Saturday, August 23, 2014

Tiny Strength

Last night, not long after putting the girls to bed I hear sobs coming from Kaelyn's room. I walk in and see her hugging an old picture of her dad and I back from when we first started dating. She was mumbling something, but I wasn't close enough to hear what she was saying. I was frozen in her doorway trying to think of the best way to handle this and trying not to get emotional myself. Well, at least not in front of her. I walk over lay down beside her and ask her what's wrong. She turns to face me, and with her little raspy voice and tear soaked face says- " I just want my Dad to come back. I want you guys to marry each other all day Mom. Can you just marry each other all day again? I love my Dad, and I love you so much. Can you please hug each other?"

My heart sank.

She starts crying a little more. I have silent tears I am trying to hide while I hug her tight. She wraps her arms around me, kissed my cheek, and said- "Thanks for being my happy Mom. I super love you." That's when I broke down. I know that as a parent you need to be strong in certain situations for the sake of your kids, but in this moment I just couldn't. So there we were crying together in her tiny twin bed that once belonged to her Dad as a kid, and I couldn't find a single word to say besides "I know sweetie." All I could do was cry. It was probably one of, if not the rawest moment I've ever had as a parent, maybe as an adult all together. The way she hugged me was so strong, so protective, yet so heartbreaking. In that moment she wasn't just my first born baby girl, she was my rock. I could feel both pain and love passing between us as we laid there together. She seemed so much older in this moment. She showed such strength, such maturity, while still expressing such love. I knew then that it was ok that I wasn't able to find the right words to say. I was able to say sorry, tell her I love her, and assure her that everything would eventually be ok without speaking a word.

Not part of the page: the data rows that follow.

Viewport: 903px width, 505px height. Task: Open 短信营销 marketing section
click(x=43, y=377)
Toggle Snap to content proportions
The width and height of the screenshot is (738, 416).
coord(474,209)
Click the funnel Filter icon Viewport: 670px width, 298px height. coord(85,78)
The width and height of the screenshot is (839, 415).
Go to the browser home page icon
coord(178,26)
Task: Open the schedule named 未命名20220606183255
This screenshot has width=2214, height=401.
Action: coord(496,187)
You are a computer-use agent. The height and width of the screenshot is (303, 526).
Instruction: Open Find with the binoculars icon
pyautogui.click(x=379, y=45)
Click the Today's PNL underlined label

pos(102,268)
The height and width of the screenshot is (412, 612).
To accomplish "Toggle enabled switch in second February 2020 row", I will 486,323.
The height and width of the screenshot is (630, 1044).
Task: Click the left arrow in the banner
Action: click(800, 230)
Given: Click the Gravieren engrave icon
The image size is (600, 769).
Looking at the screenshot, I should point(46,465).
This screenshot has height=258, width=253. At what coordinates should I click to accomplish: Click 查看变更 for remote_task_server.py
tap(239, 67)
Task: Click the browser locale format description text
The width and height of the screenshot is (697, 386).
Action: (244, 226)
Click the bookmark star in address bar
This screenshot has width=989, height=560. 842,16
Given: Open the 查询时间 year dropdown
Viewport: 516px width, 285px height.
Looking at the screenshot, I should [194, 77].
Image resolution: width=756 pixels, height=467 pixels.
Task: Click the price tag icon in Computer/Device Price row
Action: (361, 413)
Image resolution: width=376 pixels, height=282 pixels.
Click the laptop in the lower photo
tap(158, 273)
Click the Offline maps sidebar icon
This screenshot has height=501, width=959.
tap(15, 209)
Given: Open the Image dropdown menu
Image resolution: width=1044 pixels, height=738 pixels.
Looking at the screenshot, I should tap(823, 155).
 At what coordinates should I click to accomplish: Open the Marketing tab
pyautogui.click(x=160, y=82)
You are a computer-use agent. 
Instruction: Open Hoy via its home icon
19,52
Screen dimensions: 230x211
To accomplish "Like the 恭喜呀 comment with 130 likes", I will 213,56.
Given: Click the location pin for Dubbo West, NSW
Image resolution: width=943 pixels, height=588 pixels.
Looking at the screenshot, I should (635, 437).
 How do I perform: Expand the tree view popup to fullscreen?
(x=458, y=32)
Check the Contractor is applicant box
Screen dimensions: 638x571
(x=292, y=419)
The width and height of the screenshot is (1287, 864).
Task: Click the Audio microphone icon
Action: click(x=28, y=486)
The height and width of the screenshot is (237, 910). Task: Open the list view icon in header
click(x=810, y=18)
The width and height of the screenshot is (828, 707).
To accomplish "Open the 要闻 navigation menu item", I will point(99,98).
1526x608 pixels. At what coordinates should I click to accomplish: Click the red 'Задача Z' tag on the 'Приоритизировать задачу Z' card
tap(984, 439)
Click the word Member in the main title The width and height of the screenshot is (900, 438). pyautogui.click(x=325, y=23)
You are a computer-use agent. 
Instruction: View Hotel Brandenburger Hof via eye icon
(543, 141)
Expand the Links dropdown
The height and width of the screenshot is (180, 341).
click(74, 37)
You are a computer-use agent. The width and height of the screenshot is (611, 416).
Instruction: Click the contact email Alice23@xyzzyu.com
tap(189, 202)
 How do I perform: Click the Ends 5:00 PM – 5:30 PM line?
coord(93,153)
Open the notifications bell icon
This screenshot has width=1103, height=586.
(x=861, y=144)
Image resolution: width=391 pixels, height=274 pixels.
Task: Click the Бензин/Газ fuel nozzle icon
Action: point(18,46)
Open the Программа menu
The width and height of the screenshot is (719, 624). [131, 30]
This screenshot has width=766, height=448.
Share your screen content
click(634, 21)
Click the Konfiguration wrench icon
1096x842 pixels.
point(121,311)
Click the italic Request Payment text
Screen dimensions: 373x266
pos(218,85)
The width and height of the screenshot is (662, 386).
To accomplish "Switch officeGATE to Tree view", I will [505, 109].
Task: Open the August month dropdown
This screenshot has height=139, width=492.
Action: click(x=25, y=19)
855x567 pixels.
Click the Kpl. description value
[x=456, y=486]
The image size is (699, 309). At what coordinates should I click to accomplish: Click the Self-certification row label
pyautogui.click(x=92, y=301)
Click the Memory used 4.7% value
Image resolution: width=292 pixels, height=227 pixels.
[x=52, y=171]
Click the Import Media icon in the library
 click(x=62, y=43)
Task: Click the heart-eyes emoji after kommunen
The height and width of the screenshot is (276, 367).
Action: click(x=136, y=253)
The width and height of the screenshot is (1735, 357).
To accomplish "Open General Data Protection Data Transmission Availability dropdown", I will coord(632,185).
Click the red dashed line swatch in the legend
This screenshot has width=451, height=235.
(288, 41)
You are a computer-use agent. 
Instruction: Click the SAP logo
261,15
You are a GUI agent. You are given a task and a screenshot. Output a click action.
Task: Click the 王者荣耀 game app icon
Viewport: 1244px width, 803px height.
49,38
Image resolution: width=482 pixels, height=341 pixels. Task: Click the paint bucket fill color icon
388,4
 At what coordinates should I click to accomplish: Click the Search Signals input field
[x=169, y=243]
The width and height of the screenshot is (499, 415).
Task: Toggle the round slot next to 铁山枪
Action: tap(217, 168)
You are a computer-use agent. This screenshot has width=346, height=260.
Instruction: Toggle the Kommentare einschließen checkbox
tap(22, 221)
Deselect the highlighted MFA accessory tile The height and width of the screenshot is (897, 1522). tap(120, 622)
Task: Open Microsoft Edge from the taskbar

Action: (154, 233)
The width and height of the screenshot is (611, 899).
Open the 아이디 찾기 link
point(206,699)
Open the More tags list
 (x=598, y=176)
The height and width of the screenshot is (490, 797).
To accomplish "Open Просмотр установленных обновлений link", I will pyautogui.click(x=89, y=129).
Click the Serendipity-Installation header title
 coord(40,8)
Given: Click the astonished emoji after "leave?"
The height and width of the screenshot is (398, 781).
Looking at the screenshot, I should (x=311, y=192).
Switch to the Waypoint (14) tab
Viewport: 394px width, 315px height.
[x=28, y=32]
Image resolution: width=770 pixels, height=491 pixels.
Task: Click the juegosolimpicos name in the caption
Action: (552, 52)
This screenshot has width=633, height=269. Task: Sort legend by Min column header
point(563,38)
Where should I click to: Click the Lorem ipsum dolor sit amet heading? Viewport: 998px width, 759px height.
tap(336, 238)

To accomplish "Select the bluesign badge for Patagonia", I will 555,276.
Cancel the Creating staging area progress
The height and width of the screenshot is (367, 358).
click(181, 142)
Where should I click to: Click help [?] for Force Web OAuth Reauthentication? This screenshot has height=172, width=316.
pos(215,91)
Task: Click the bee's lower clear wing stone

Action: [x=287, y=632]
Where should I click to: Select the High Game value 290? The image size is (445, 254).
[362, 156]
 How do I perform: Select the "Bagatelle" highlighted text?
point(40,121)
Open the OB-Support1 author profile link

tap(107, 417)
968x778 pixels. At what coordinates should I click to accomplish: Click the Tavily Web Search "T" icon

I know that kids go through certain stages of grief during a divorce, and I've done my research on how to handle these moments. I was also in her exact spot as a kid myself. However, no amount of reading or notes taken during a parenting class would have prepared me for last night. It's one thing to read something in a book and another to actually be in the moment. I have explained things to her in many ways regarding the situation with her Dad and I. She is aware that she is loved, but it's inevitable that she will feel some hurt as we deal with this. I need to accept that and just continue to do my best to help her process it in order to get her through this change in life.

Did I handle this situation right? Ya know, I'm not sure if there really is an absolute "right way" to handle moments like that. There's a wrong way. But when it comes to what is right, there's definitely some gray area.